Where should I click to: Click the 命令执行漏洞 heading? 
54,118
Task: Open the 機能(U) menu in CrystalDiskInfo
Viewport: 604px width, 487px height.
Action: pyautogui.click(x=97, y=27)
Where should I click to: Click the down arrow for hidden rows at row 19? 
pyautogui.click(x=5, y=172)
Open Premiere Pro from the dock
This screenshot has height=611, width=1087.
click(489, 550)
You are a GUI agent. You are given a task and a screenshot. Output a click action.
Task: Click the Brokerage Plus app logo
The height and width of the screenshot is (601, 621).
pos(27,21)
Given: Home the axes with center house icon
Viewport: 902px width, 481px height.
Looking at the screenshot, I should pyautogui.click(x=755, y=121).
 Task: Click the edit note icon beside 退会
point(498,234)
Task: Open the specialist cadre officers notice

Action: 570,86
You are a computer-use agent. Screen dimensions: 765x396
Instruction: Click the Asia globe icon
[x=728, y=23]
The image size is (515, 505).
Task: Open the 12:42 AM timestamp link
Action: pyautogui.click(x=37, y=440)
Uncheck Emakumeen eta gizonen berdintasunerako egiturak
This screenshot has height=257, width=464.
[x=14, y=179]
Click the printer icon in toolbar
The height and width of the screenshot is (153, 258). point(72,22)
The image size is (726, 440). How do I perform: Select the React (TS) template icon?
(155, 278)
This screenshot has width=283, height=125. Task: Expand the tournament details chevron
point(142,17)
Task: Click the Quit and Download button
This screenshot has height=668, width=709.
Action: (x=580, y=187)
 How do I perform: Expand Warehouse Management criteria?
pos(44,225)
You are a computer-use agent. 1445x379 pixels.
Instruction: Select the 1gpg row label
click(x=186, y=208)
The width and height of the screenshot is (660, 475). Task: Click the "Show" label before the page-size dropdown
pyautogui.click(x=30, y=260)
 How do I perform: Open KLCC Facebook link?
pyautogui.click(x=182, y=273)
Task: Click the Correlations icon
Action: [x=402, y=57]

===============

Put down all the data once more, exactly as it appears above.

Where should I click to: Click the 命令执行漏洞 heading? 
54,118
Task: Open the 機能(U) menu in CrystalDiskInfo
Viewport: 604px width, 487px height.
Action: pyautogui.click(x=97, y=27)
Where should I click to: Click the down arrow for hidden rows at row 19? 
pyautogui.click(x=5, y=172)
Open Premiere Pro from the dock
This screenshot has height=611, width=1087.
click(489, 550)
You are a GUI agent. You are given a task and a screenshot. Output a click action.
Task: Click the Brokerage Plus app logo
The height and width of the screenshot is (601, 621).
pos(27,21)
Given: Home the axes with center house icon
Viewport: 902px width, 481px height.
Looking at the screenshot, I should pyautogui.click(x=755, y=121).
 Task: Click the edit note icon beside 退会
point(498,234)
Task: Open the specialist cadre officers notice

Action: 570,86
You are a computer-use agent. Screen dimensions: 765x396
Instruction: Click the Asia globe icon
[x=728, y=23]
The image size is (515, 505).
Task: Open the 12:42 AM timestamp link
Action: pyautogui.click(x=37, y=440)
Uncheck Emakumeen eta gizonen berdintasunerako egiturak
This screenshot has height=257, width=464.
[x=14, y=179]
Click the printer icon in toolbar
The height and width of the screenshot is (153, 258). point(72,22)
The image size is (726, 440). How do I perform: Select the React (TS) template icon?
(155, 278)
This screenshot has width=283, height=125. Task: Expand the tournament details chevron
point(142,17)
Task: Click the Quit and Download button
This screenshot has height=668, width=709.
Action: (x=580, y=187)
 How do I perform: Expand Warehouse Management criteria?
pos(44,225)
You are a computer-use agent. 1445x379 pixels.
Instruction: Select the 1gpg row label
click(x=186, y=208)
The width and height of the screenshot is (660, 475). Task: Click the "Show" label before the page-size dropdown
pyautogui.click(x=30, y=260)
 How do I perform: Open KLCC Facebook link?
pyautogui.click(x=182, y=273)
Task: Click the Correlations icon
Action: [x=402, y=57]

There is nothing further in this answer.